> [Set exercise] Carry on the passage about Adam Grant's talk on givers and takers, picking up right after its last sentence.

I’m often curious to discover what subjects are trending in the intellectual world, so every now and again I jump on my TED talk app and search for little gems that spark my interest. A few days ago a “taIk” grabbed my attention and I listened to a thought-provoking presentation led by organizational psychologist Adam Grant, titled “Are you a giver or a taker?”
Now, to the best of my knowledge this talk is a not a”religious” one. It’s a secular, fact-based presentation delivering the results and conclusions from a study that questioned and observed over 30,000 people, ranging from engineers to nurses to sales reps. Adam discovered that the “givers,” i.e., the people that consistently give of their time and resources are the ones that bring in the least amount of revenue, score the lowest grades in med school, and their agendas suffer resulting in incomplete work responsibilities. In other words, they are the worst performers. They are the worst performers because rather than focusing on themselves they focus on the team; their attention gravitates toward the well-being of others. On the flip side, they are also the ones that perform the best. Adam states that, “Givers go to both extremes; they are overrepresented at the top and the bottom” in regard to performance levels.
In his presentation Adam Grant states, “Givers are often sacrificing themselves, but they make their organizations (teams, communities, etc.) better.” He pointed out that when givers share their knowledge and implement ways of mentoring people on their teams, organizations benefit from results such as higher profits and lower operating costs. Awesome, right? But what about the takers?

> [Raw data]
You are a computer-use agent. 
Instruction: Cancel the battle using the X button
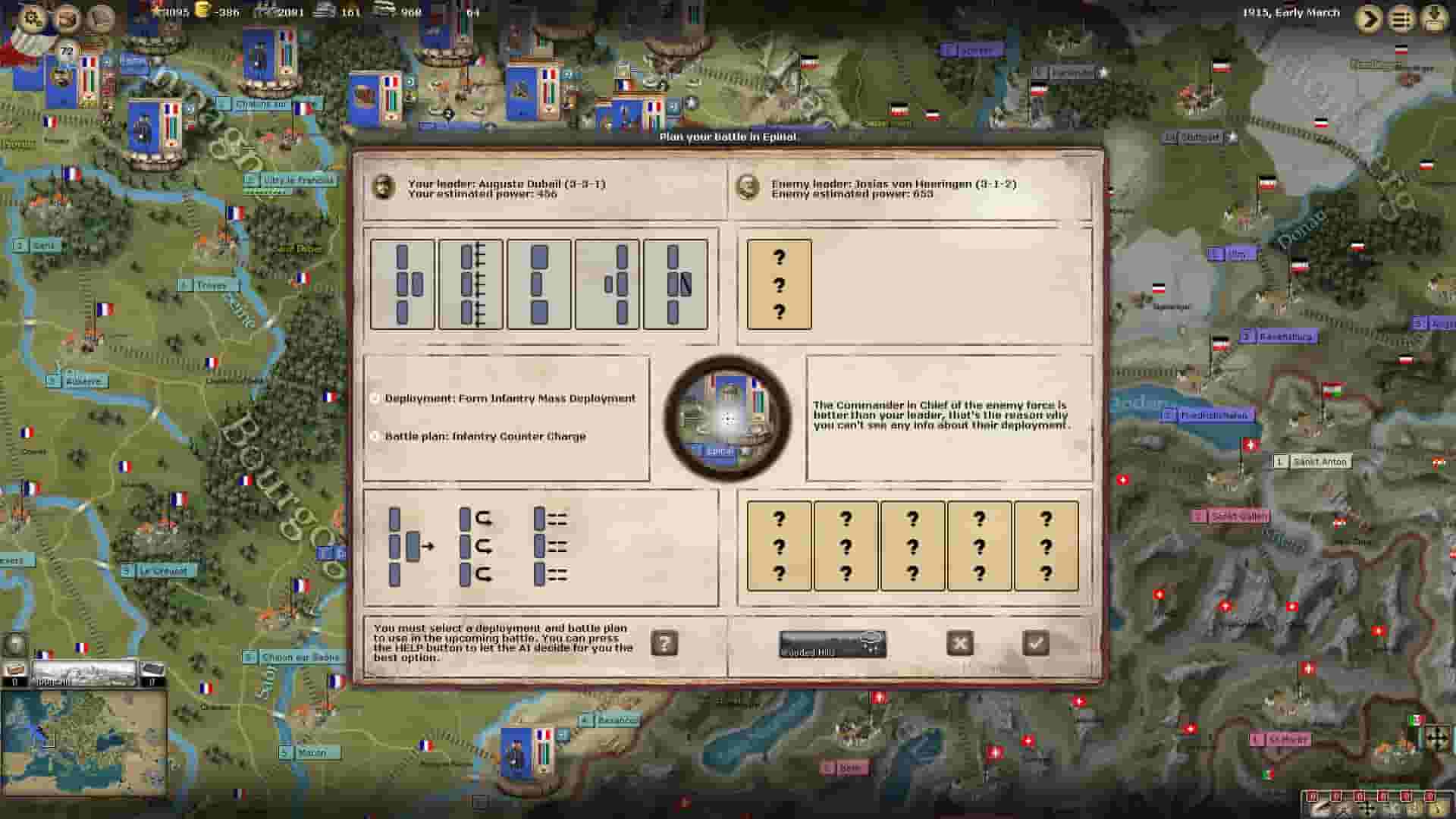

> [Expected output]
Adam goes on to point out that takers – the selfish ones – are often eliminated by the matchers. Matchers are the people that tenor toward, “I’ll do this for you, if you do this for me.” They also seek justice, hence why they drive out the takers. But at the end of the day, neither matchers or takers perform the best. Givers produce the best results, every time. Givers are winning 😉
My question for you is this… are you a giver, a taker, or a matcher? Honestly speaking, what category are you representing at this very moment in time? I love what the Lord revealed to me about this subject of giving in His Word. If you will, turn with me in your Bibles to Mark 6:35:
35 By this time it was late in the day, so his disciples came to him. “This is a remote place,” they said, “and it’s already very late. 36 Send the people away so that they can go to the surrounding countryside and villages and buy themselves something to eat.”
37 But he answered, “You give them something to eat.”
They said to him, “That would take more than half a year’s wages! Are we to go and spend that much on bread and give it to them to eat?”
38 “How many loaves do you have?” he asked. “Go and see.”
When they found out, they said, “Five—and two fish.”
39 Then Jesus directed them to have all the people sit down in groups on the green grass.
I love that… “You give them something to eat.” Not someone else. You. Me.
How often do we shirk the responsibility to give? I cringe at the multiple times I’ve snuck away to avoid having to give of my time, love, resources, and more. And the implications of such a selfish response are vast. How many opportunities have I missed out on to be blessed? Not that I am seeking blessings, but Jesus said it’s more blessed to give than to receive. The blessing is found in the giving.
But wait… even better… the challenge is not just to give. The challenge is to give and keep on giving even when you don’t “feel” it in you. Do you think the disciples wanted to give after an entire day of ministry to the multitudes? Do you think that maybe, just maybe, they were ready for some down time?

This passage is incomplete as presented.